What you need to do:
What follows is a block of records; restate each one word for word.

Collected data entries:
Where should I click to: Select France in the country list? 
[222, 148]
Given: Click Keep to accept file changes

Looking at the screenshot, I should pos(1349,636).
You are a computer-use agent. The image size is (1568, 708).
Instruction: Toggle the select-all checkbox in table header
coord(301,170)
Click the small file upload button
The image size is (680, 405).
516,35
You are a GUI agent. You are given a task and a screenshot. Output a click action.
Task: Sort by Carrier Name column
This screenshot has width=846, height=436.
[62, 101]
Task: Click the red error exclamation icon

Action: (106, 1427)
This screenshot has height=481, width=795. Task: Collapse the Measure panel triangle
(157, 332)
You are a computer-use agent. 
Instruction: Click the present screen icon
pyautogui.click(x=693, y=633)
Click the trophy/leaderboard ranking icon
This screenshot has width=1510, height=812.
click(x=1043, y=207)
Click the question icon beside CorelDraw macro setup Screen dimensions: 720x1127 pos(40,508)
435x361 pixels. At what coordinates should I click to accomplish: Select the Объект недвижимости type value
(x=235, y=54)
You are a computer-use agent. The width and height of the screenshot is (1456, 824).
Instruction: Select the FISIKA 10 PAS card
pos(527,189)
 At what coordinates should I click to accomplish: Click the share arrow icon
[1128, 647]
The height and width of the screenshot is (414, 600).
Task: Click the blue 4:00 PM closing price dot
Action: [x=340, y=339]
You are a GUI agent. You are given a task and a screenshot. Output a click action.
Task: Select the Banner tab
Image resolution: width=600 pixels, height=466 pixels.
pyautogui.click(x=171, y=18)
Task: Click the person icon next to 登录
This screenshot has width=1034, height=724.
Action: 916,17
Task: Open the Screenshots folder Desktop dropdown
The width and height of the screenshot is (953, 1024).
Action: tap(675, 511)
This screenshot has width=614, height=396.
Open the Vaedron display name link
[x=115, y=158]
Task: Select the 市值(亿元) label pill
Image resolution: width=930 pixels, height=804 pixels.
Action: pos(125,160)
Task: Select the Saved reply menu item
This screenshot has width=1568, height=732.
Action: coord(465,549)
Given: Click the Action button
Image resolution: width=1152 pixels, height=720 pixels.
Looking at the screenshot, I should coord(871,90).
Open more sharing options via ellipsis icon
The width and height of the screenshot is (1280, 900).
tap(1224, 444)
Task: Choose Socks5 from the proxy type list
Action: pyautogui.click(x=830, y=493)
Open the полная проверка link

Reply to the exercise:
Where should I click to: Select France in the country list? 
[222, 148]
Given: Click Keep to accept file changes

Looking at the screenshot, I should pos(1349,636).
You are a computer-use agent. The image size is (1568, 708).
Instruction: Toggle the select-all checkbox in table header
coord(301,170)
Click the small file upload button
The image size is (680, 405).
516,35
You are a GUI agent. You are given a task and a screenshot. Output a click action.
Task: Sort by Carrier Name column
This screenshot has width=846, height=436.
[62, 101]
Task: Click the red error exclamation icon

Action: (106, 1427)
This screenshot has height=481, width=795. Task: Collapse the Measure panel triangle
(157, 332)
You are a computer-use agent. 
Instruction: Click the present screen icon
pyautogui.click(x=693, y=633)
Click the trophy/leaderboard ranking icon
This screenshot has width=1510, height=812.
click(x=1043, y=207)
Click the question icon beside CorelDraw macro setup Screen dimensions: 720x1127 pos(40,508)
435x361 pixels. At what coordinates should I click to accomplish: Select the Объект недвижимости type value
(x=235, y=54)
You are a computer-use agent. The width and height of the screenshot is (1456, 824).
Instruction: Select the FISIKA 10 PAS card
pos(527,189)
 At what coordinates should I click to accomplish: Click the share arrow icon
[1128, 647]
The height and width of the screenshot is (414, 600).
Task: Click the blue 4:00 PM closing price dot
Action: [x=340, y=339]
You are a GUI agent. You are given a task and a screenshot. Output a click action.
Task: Select the Banner tab
Image resolution: width=600 pixels, height=466 pixels.
pyautogui.click(x=171, y=18)
Task: Click the person icon next to 登录
This screenshot has width=1034, height=724.
Action: 916,17
Task: Open the Screenshots folder Desktop dropdown
The width and height of the screenshot is (953, 1024).
Action: tap(675, 511)
This screenshot has width=614, height=396.
Open the Vaedron display name link
[x=115, y=158]
Task: Select the 市值(亿元) label pill
Image resolution: width=930 pixels, height=804 pixels.
Action: pos(125,160)
Task: Select the Saved reply menu item
This screenshot has width=1568, height=732.
Action: coord(465,549)
Given: Click the Action button
Image resolution: width=1152 pixels, height=720 pixels.
Looking at the screenshot, I should coord(871,90).
Open more sharing options via ellipsis icon
The width and height of the screenshot is (1280, 900).
tap(1224, 444)
Task: Choose Socks5 from the proxy type list
Action: pyautogui.click(x=830, y=493)
Open the полная проверка link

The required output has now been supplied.